Description of problem: When a CSV is created and it is copied across target namespaces, it is possible that the lastupdatetime timestamp on the copied version doesn't match the original CSV. This triggers a runaway sync where the copied CSV never converges to match the original Version-Release number of selected component (if applicable): 4.7 How reproducible: Always Steps to Reproduce: 1. Create a large number of namespaces 2. Install an AllNamespace operator Actual results: Copied CSVs are constantly reconciled and never settle. Expected results: A small spike to copy CSVs followed by no further changes. Additional info: This is triggered only when the CSV copy takes place at a different time than the original csv was last updated. There is a higher likelihood this can happen if there are lots of namespaces on the cluster.
*** Bug 1905624 has been marked as a duplicate of this bug. ***
Cluster version is 4.7.0-0.nightly-2020-12-09-112139 [root@preserve-olm-env data]# oc -n openshift-operator-lifecycle-manager exec catalog-operator-5bff7985dc-bc764 -- olm --version OLM version: 0.17.0 git commit: 2294bcc907c834c160c5b99fbf15988d0706853c LGTM verify it. 1, subscribe to an operator for the cluster scope.

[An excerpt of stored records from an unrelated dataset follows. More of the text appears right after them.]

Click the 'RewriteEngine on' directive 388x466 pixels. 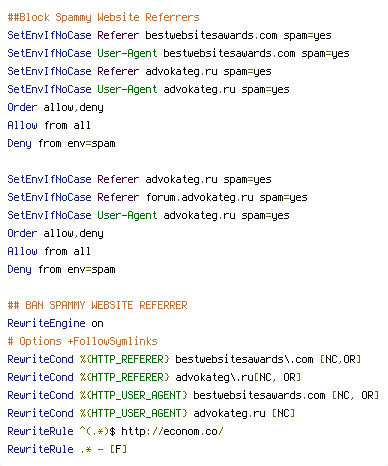(x=55, y=323)
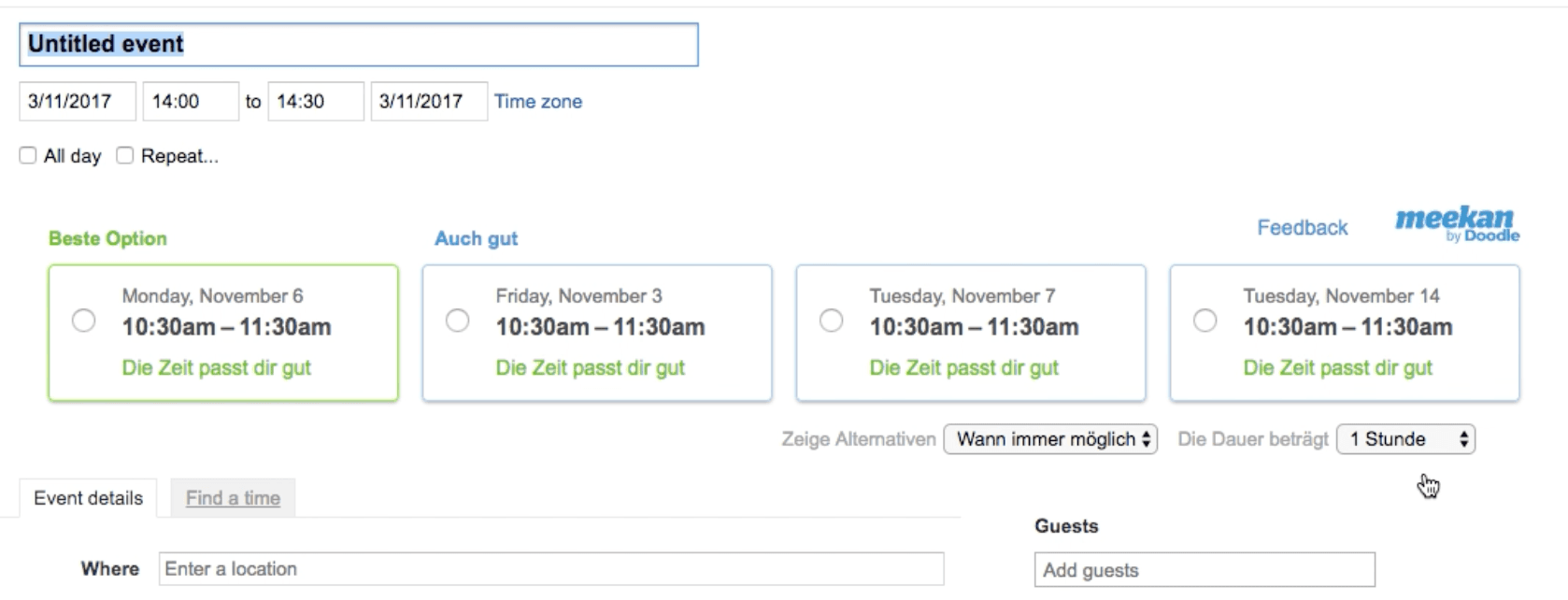The width and height of the screenshot is (1568, 600).
Task: Switch to the Find a time tab
Action: pos(233,498)
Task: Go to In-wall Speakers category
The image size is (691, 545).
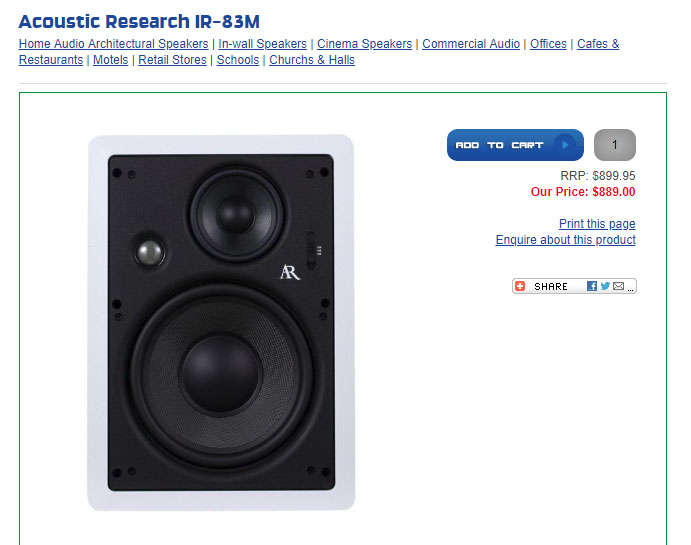Action: pos(262,44)
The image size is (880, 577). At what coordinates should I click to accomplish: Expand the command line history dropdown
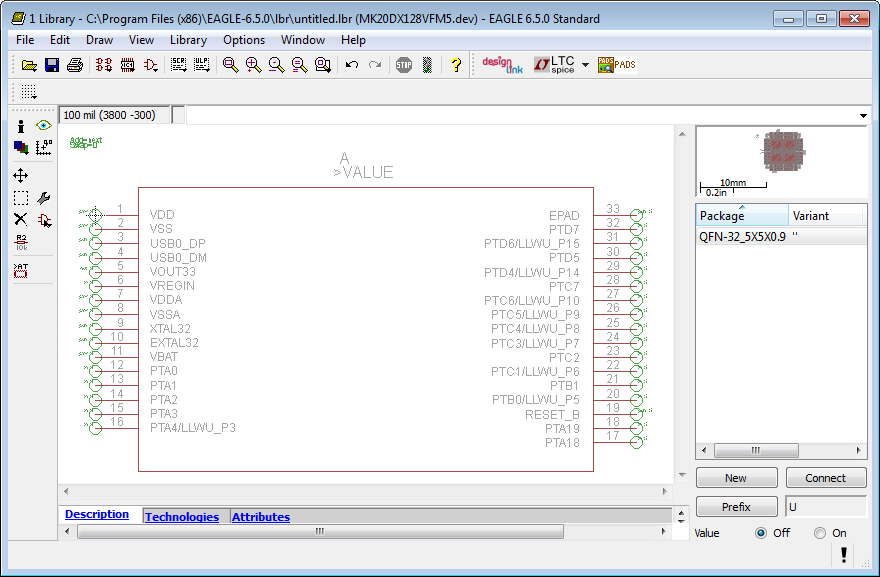click(863, 116)
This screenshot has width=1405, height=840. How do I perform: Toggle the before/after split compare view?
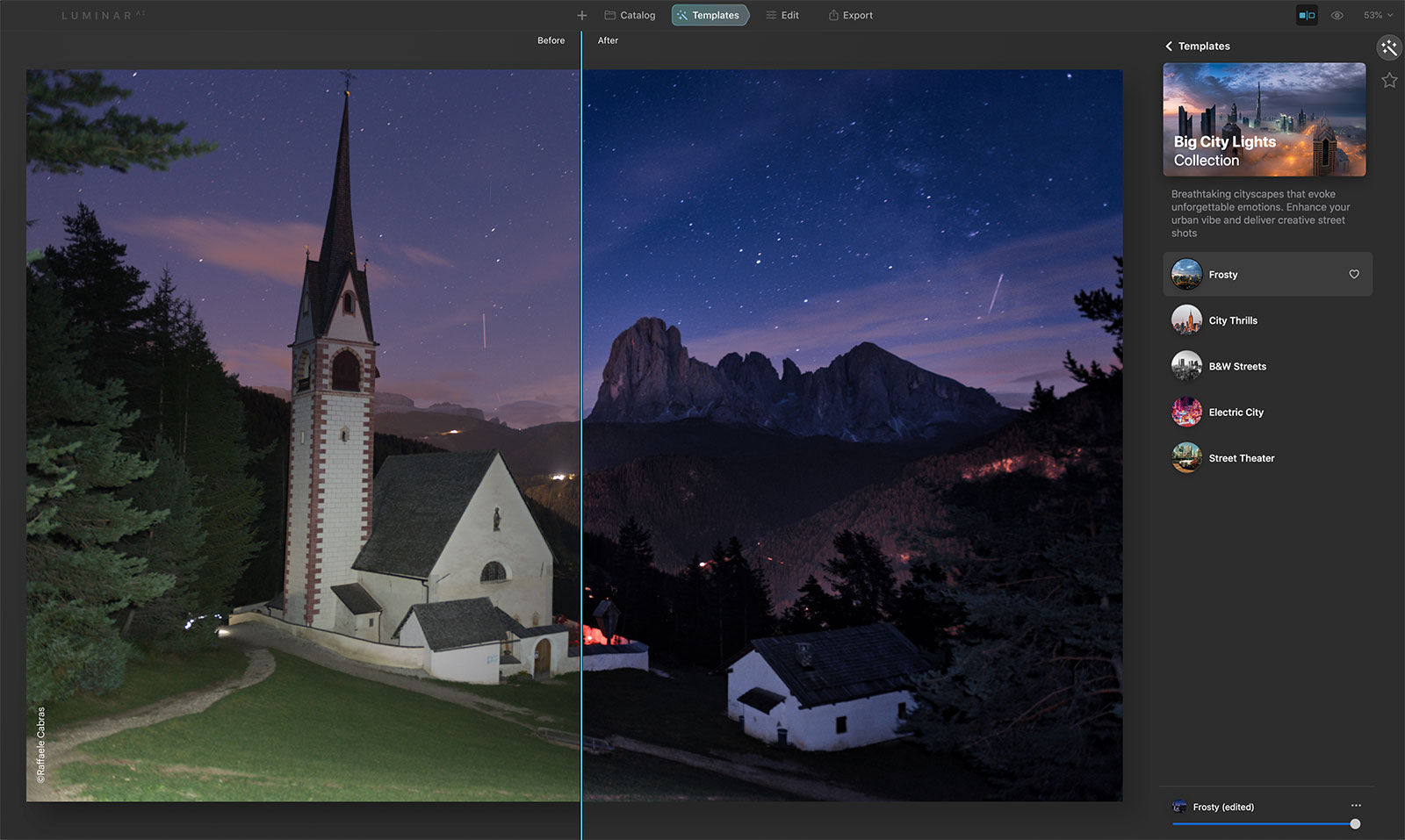1307,16
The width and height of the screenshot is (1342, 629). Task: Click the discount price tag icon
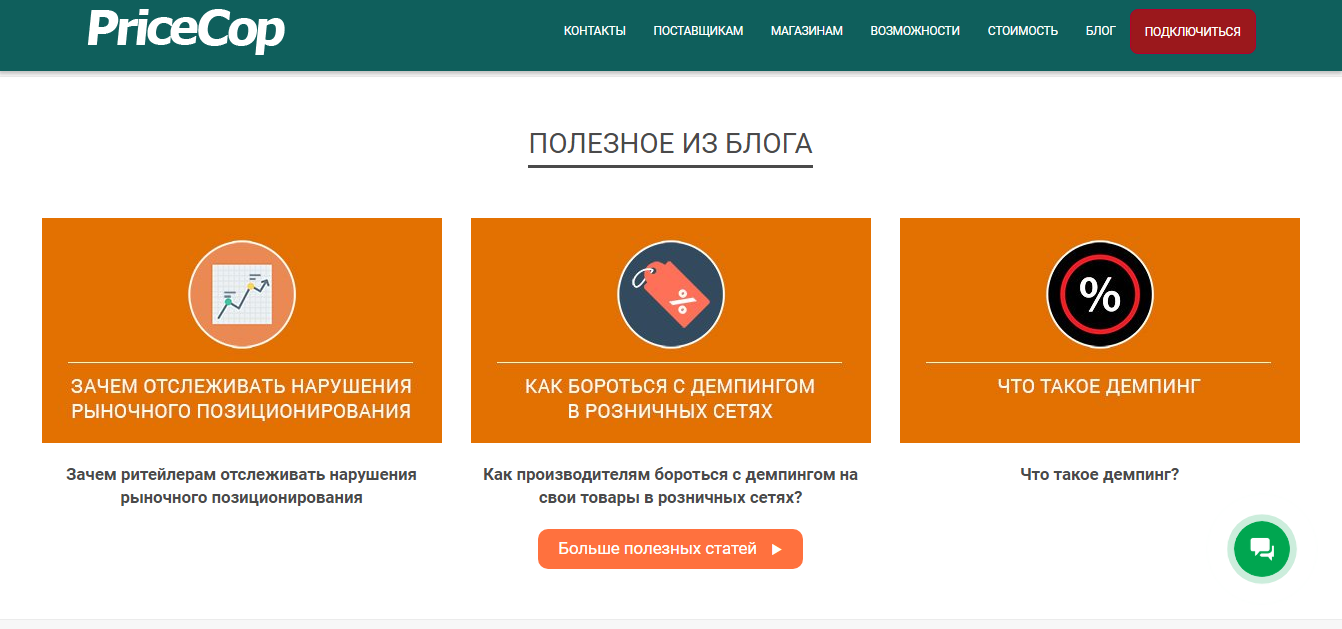(x=671, y=293)
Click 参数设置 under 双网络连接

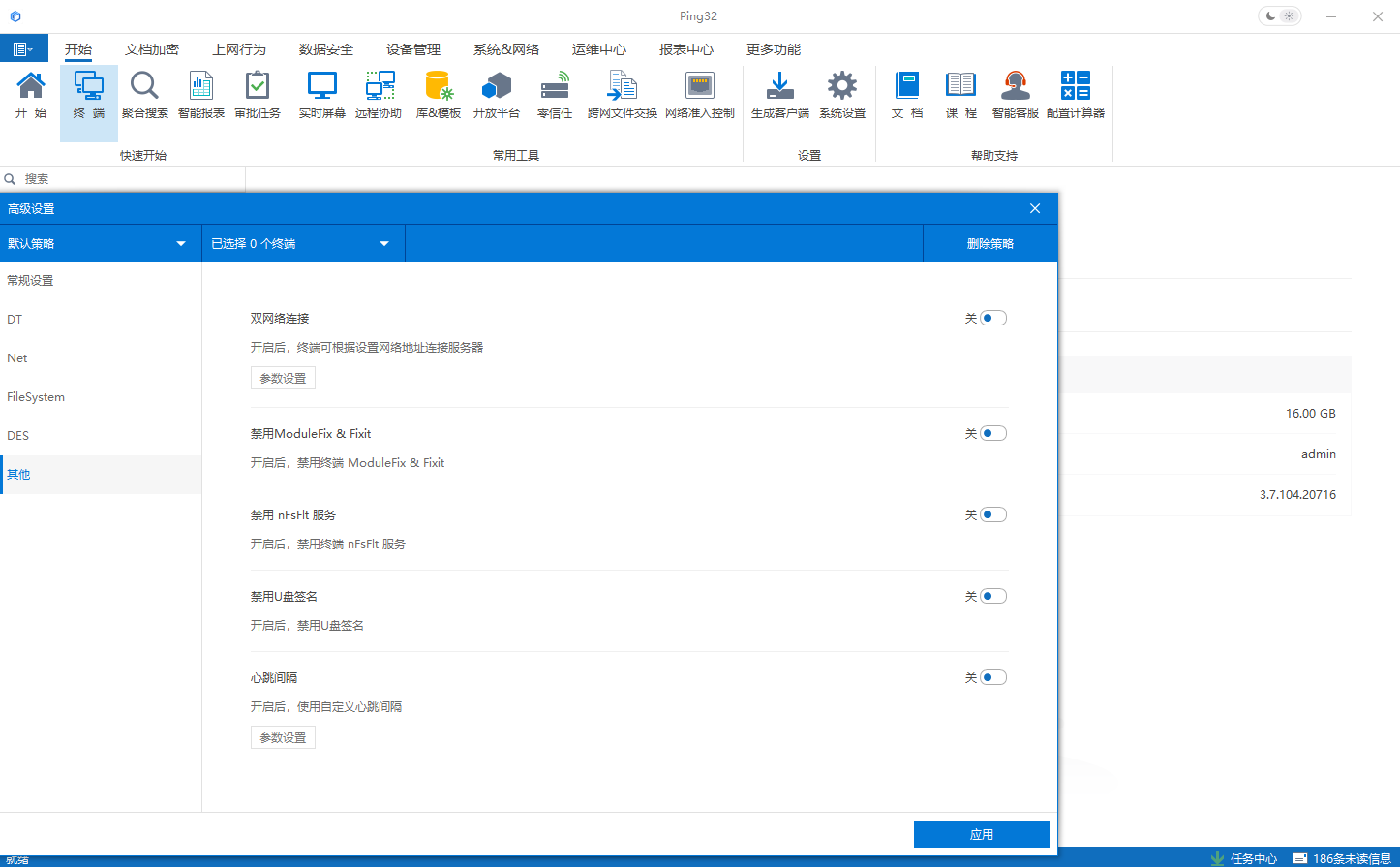pos(283,379)
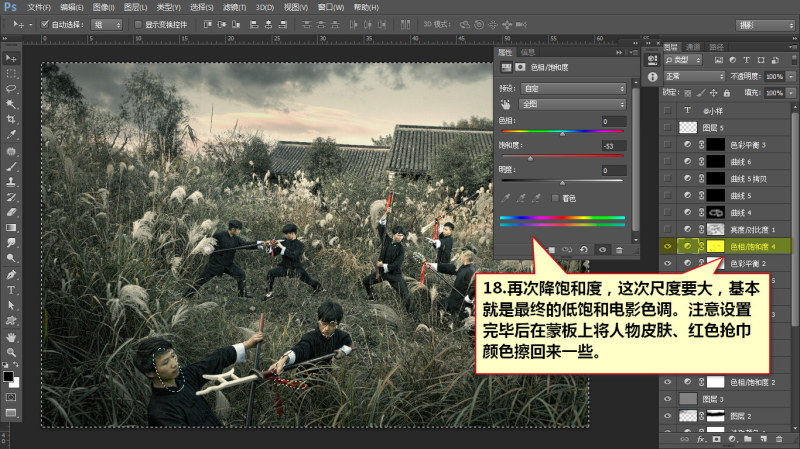The width and height of the screenshot is (800, 449).
Task: Click the reset adjustment icon in Properties
Action: pos(584,250)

Such as, etcd. [root@preserve-olm-env data]# oc get sub -A NAMESPACE NAME PACKAGE SOURCE CHANNEL openshift-operators etcd etcd community-operators clusterwide-alpha [root@preserve-olm-env data]# oc get csv -n openshift-operators NAME DISPLAY VERSION REPLACES PHASE etcdoperator.v0.9.4-clusterwide etcd 0.9.4-clusterwide etcdoperator.v0.9.2-clusterwide Succeeded 2, Create many namespaces. 3, check the lastUpdateTime of the copied csv if is the same as the origin csv. [root@preserve-olm-env data]# oc get csv -n jian4 etcdoperator.v0.9.4-clusterwide -o yaml ... - lastTransitionTime: "2020-12-09T08:59:52Z" lastUpdateTime: "2020-12-09T08:59:52Z" message: install strategy completed with no errors phase: Succeeded reason: InstallSucceeded [root@preserve-olm-env data]# oc get csv -n openshift-operators etcdoperator.v0.9.4-clusterwide -o yaml ... - lastTransitionTime: "2020-12-09T08:59:52Z" lastUpdateTime: "2020-12-09T08:59:52Z" message: install strategy completed with no errors phase: Succeeded reason: InstallSucceeded
Hi ecordell, I've tested the CSV update frequency issue and it still seems to be present in OCP 4.6.8 See the OCP 4.6.8 Cluster settings page attached https://bugzilla.redhat.com/attachment.cgi?id=1738461 Over 5 minutes there were 6549 PUT operations on etcd and 3899 of those were to CSVs sh-4.4# cat etcd_watch.log | grep "Key" | wc -l 6549 sh-4.4# cat etcd_watch.log | grep "Key" | grep "clusterserviceversions" | wc -l 3899 In one namespace I can see the lastUpdateTime of the CSV also still incrementing so suspect fix is not in place [ruairi@localhost ibm-apicatalog]$ oc get csv ibm-apiconnect.v2.1.0 -o yaml | grep lastUpdateTime lastUpdateTime: "2020-12-11T16:08:55Z" [ruairi@localhost ibm-apicatalog]$ oc get csv ibm-apiconnect.v2.1.0 -o yaml | grep lastUpdateTime lastUpdateTime: "2020-12-11T16:09:15Z" [ruairi@localhost ibm-apicatalog]$ oc get csv ibm-apiconnect.v2.1.0 -o yaml | grep lastUpdateTime lastUpdateTime: "2020-12-11T16:10:13Z" [ruairi@localhost ibm-apicatalog]$ oc get csv ibm-apiconnect.v2.1.0 -o yaml | grep lastUpdateTime lastUpdateTime: "2020-12-11T16:10:52Z" [ruairi@localhost ibm-apicatalog]$ oc get csv ibm-apiconnect.v2.1.0 -o yaml | grep lastUpdateTime lastUpdateTime: "2020-12-11T16:11:28Z" You can see the memory rising as well from the attached memory metrics graph https://bugzilla.redhat.com/attachment.cgi?id=1738462 Can you confirm that the fix didn't make 4.6.8 and that it should be available in the next release?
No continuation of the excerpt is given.